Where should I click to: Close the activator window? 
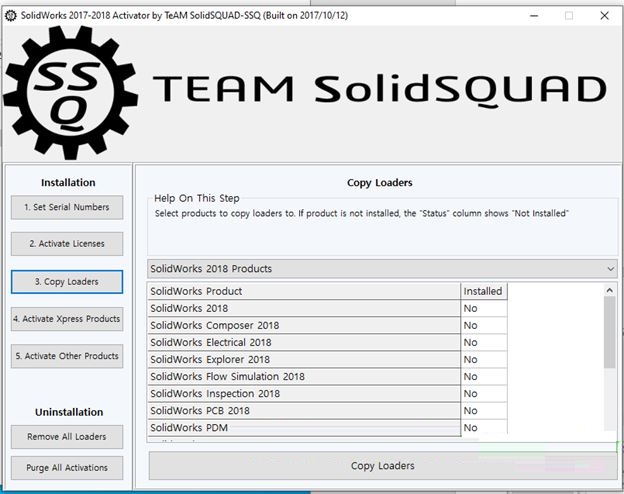[604, 16]
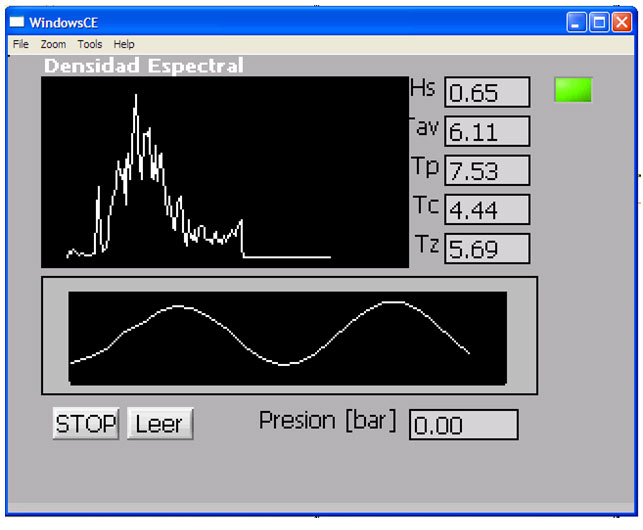Click the Leer button
This screenshot has height=530, width=643.
point(160,424)
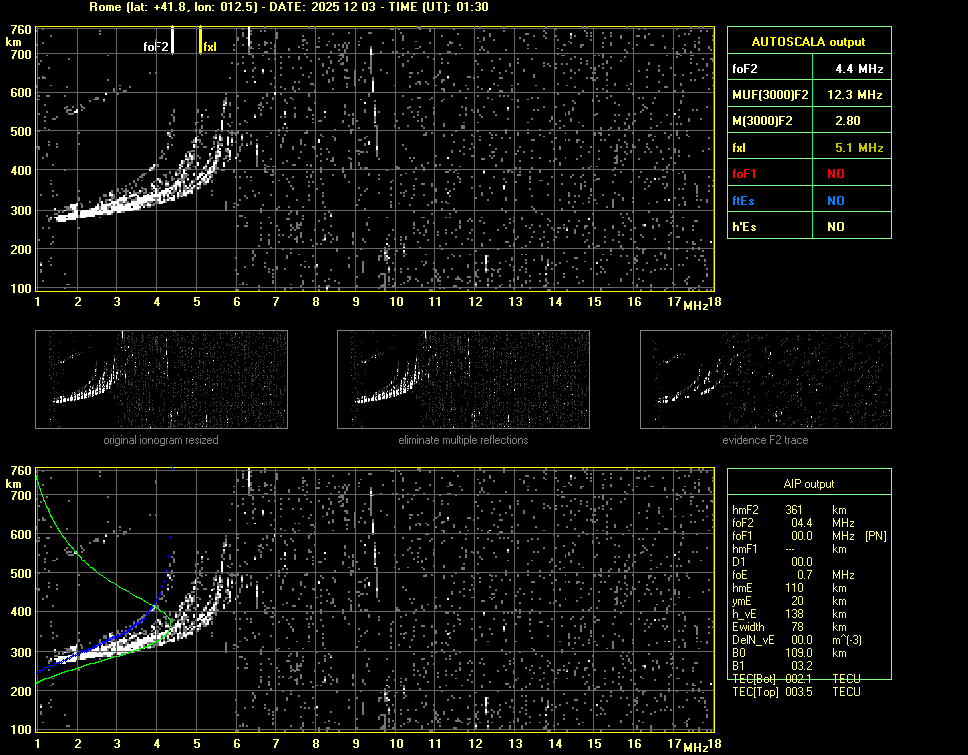
Task: Open the 'eliminate multiple reflections' thumbnail
Action: pos(463,380)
•••
> [Directions] Exact copy, pictures excluded: restate every record above word for word.

> [Exercise solution]
Where should I click to: Close the activator window? 
[604, 16]
Click the Leer button
This screenshot has height=530, width=643.
point(160,424)
Task: Open the 'eliminate multiple reflections' thumbnail
Action: pos(463,380)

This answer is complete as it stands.